**Supplied data**

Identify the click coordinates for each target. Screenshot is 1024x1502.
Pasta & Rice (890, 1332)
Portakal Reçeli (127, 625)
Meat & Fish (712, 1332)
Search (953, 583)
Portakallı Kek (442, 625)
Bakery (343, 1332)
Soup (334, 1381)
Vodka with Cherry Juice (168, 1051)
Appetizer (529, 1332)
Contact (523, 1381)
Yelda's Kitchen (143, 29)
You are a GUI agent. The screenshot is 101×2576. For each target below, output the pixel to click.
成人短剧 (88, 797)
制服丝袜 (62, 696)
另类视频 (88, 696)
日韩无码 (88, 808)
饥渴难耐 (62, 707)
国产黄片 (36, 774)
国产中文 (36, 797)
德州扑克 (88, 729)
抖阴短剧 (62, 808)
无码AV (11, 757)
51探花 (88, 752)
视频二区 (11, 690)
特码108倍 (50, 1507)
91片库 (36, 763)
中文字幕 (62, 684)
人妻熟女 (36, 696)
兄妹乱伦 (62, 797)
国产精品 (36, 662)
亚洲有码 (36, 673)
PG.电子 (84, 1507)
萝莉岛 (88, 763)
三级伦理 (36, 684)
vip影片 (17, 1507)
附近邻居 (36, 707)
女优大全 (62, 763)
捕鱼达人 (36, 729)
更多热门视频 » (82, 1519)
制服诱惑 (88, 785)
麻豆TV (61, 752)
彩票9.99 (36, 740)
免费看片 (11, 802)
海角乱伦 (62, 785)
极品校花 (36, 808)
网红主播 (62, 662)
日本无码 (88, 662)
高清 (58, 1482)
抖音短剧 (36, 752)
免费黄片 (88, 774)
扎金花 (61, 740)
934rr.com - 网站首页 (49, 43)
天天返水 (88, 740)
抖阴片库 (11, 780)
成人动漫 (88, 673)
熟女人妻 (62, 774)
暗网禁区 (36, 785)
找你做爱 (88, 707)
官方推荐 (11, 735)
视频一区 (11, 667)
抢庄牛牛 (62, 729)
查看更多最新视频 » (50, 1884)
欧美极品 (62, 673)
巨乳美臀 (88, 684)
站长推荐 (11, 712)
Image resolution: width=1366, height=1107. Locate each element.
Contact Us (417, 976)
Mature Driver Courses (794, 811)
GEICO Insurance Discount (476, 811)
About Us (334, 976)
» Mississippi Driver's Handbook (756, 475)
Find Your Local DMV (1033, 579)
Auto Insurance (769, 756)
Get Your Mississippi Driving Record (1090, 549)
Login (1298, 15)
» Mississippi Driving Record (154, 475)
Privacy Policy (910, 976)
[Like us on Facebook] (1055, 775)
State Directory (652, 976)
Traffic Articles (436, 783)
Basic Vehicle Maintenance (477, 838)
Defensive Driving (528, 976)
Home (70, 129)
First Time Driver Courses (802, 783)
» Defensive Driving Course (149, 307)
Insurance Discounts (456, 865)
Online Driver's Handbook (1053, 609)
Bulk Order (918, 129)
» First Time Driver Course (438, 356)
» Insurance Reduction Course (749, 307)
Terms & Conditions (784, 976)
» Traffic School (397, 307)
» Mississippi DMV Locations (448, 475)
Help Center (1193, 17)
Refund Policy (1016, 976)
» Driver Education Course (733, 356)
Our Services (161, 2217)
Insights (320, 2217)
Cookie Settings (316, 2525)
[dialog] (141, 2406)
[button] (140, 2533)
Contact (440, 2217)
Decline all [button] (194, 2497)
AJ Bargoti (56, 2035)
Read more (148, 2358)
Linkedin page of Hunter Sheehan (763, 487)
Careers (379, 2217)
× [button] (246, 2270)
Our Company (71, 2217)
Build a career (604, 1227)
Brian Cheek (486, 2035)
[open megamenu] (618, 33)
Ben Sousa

**What is needed**
Which lines run from the first of the listing to the line containing "Yelda's Kitchen (143, 29)"? Reproduce those exactly, both ends included.

**Answer section**
Identify the click coordinates for each target. Screenshot is 1024x1502.
Pasta & Rice (890, 1332)
Portakal Reçeli (127, 625)
Meat & Fish (712, 1332)
Search (953, 583)
Portakallı Kek (442, 625)
Bakery (343, 1332)
Soup (334, 1381)
Vodka with Cherry Juice (168, 1051)
Appetizer (529, 1332)
Contact (523, 1381)
Yelda's Kitchen (143, 29)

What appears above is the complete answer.